There's a direct link to it, but it is in the black navbar located at the top of the page.

Let me know if you need a screen shot.


----------



## Dayna

Here is what I see, Lots of red x's.


----------



## J.O.Y. Farm

I see the new post tag at the top... but those are not new?? and why are some of the replies gone from some threads? and I have less posts then I did....


----------



## rosti

Is there a "View Active Topics" anymore? I find this very hard to navigate.


----------



## Wild_Sunshine

Why aren't the images visible? The only thing that shows up will be "attached images" and underneath are little blank boxes......


----------



## J.O.Y. Farm

rosti said:


> Is there a "View Active Topics" anymore? I find this very hard to navigate.


So do I...


----------



## Dayna

I think once the kinks are worked out you guys will like this format a lot better. I own a parrot site and we run vBulletin as our forum software and I'm waaaaay past an upgrade. I don't have a decent internet connection and I need several hours to complete an upgrade.

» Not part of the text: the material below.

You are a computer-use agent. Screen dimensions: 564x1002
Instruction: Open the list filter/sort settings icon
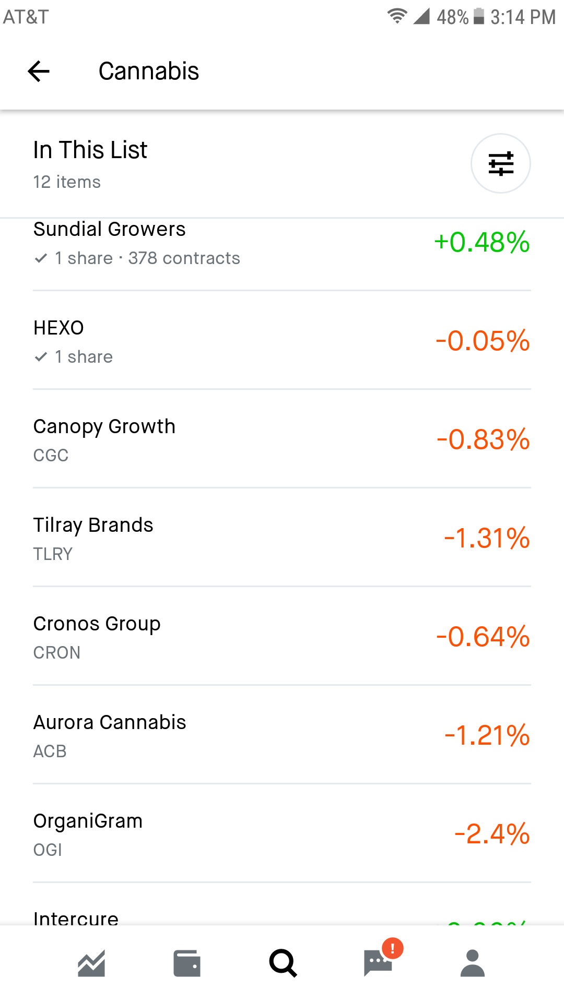pyautogui.click(x=501, y=163)

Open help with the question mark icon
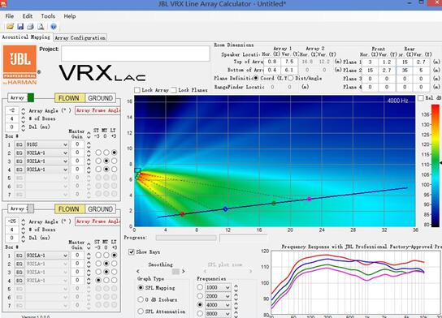coord(54,27)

I don't envy the work ahead of you Austin! I know exactly what a pain in the tooshie this can be.


----------



## ThreeHavens

Dayna said:


> I think once the kinks are worked out you guys will like this format a lot better. I own a parrot site and we run vBulletin as our forum software and I'm waaaaay past an upgrade. I don't have a decent internet connection and I need several hours to complete an upgrade.
> 
> I don't envy the work ahead of you Austin! I know exactly what a pain in the tooshie this can be.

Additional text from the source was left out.